I was so upset that I wanted to break down and cry. I wanted to be anywhere else. I felt so naïve for thinking we could do it at all. I was afraid that she would hold herself responsible that I was upset, or feel that she was keeping me from going to something I wanted to see. But it wasn’t the films I cared about. The Canadian peacemakers’ films became irrelevant. This was a matter of feeling the occupation, of feeling foiled by it.

Of feeling for a few moments of my life the anger and frustration and helplessness that Palestinians put up with daily.
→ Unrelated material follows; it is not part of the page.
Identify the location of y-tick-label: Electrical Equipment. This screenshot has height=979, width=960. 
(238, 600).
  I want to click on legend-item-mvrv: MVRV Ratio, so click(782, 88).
We’d planned to go to Bethlehem to the Alternative Information Center for a movie screening. Shams has a green ID; she is allowed to be in Bethlehem but not Jerusalem. The car our friends were going to drive us in has Israeli plates. Israeli plates can go through Jerusalem, but what I didn’t know before was that they can’t go on Wadi Nar, the alternative route to Bethlehem that avoids Jerusalem. I had assumed Israeli plates would have some kind of Israeli immunity, an ability to go anywhere. But in fact the occupation strives to keep Israelis away from Palestinians—not just vice versa. Creating and enforcing divisions and hatred between people requires active effort from the government. God forbid Israelis see that Palestinians are people, god forbid they know what their government does.

What kind of system prevents two 19 year old girls from going to a screening of documentaries about cooperation and peace because although they are by all legality and technicality allowed in Bethlehem, one is not allowed on the road to get there?

1 comments:

Jim Victor said...

Shira,
I'm reading and enjoying your blog. Keep it going! Good work. You're my eyes and ears on the West Bank.